§ SUPPLIED RECORDS:

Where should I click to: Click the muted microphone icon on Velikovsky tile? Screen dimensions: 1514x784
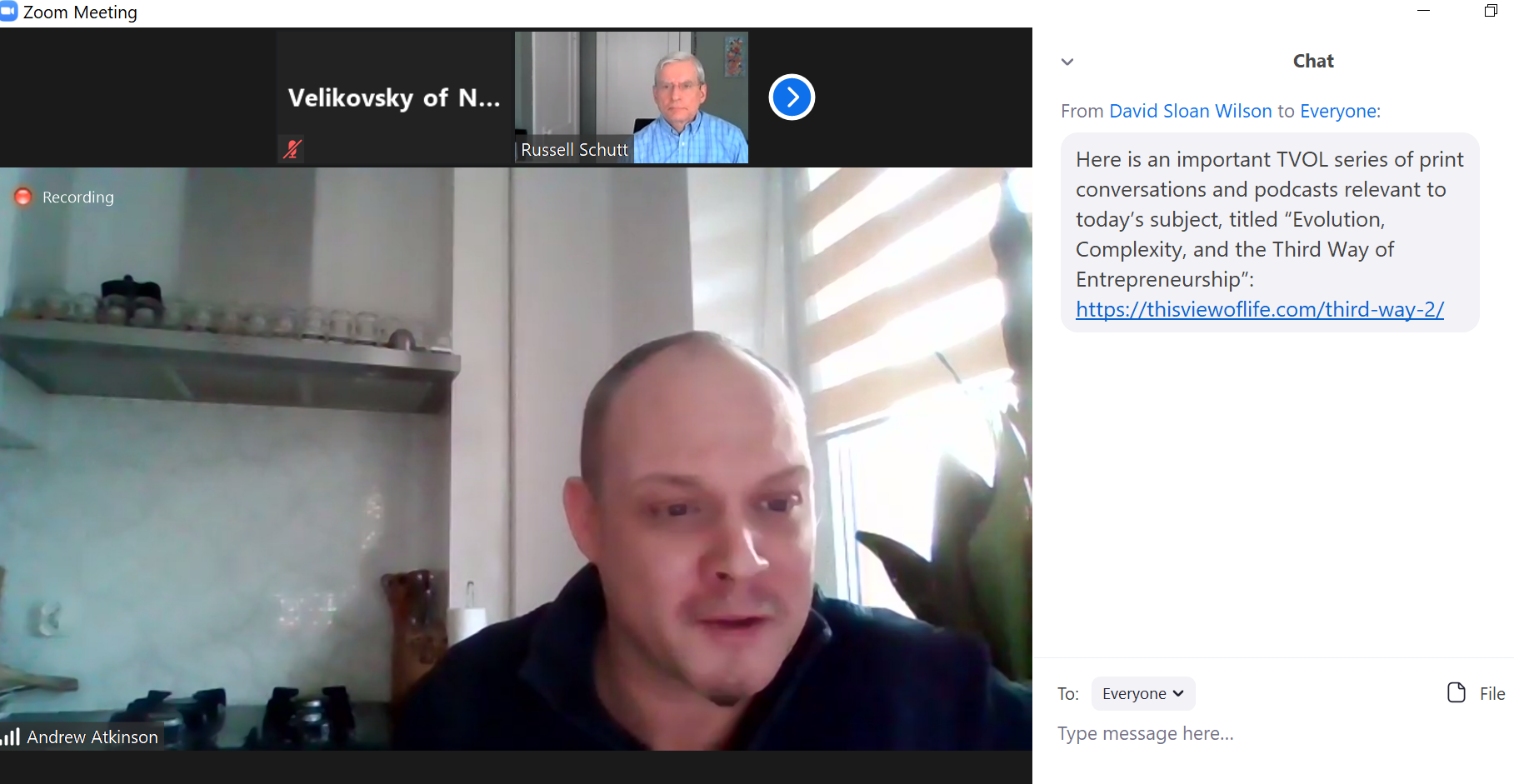292,149
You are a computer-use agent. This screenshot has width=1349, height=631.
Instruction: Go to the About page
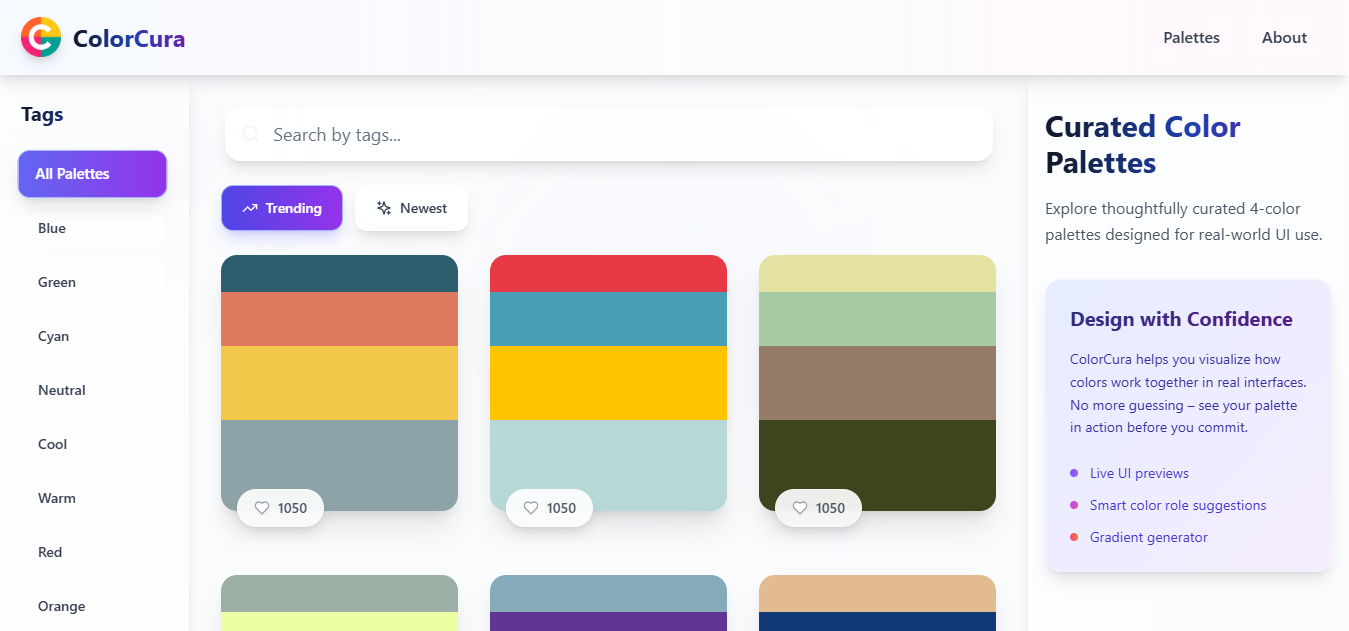click(1284, 38)
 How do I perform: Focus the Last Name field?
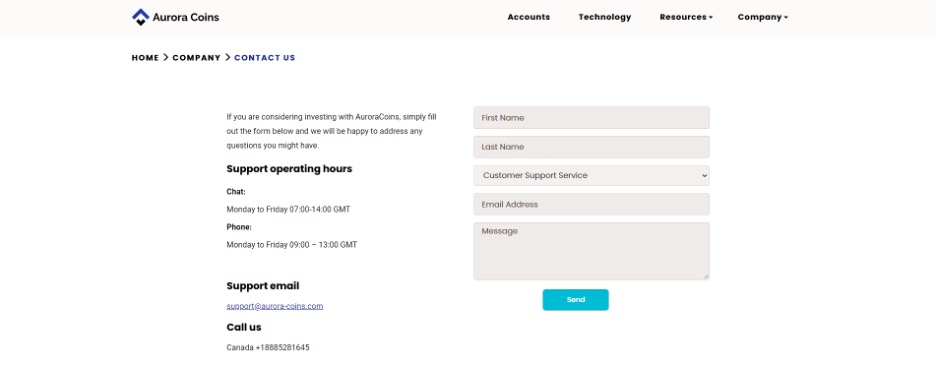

§ REQUIREMENTS: Reproduce all of the data above, requests included, multiplying every coordinate in the answers by 0.55 and rounding to whole numbers, with halves rounded up; numbers in the requests stay as they are. Leave the pictures out of your answer.

§ ANSWER TO THIS EXERCISE:
Where should I click to: Click the muted microphone icon on Velikovsky tile? Screen dimensions: 1514x784
161,82
You are a computer-use agent. This screenshot has width=1349, height=631.
Instruction: Go to the About page
click(706, 21)
 How do I perform: Focus the Last Name field?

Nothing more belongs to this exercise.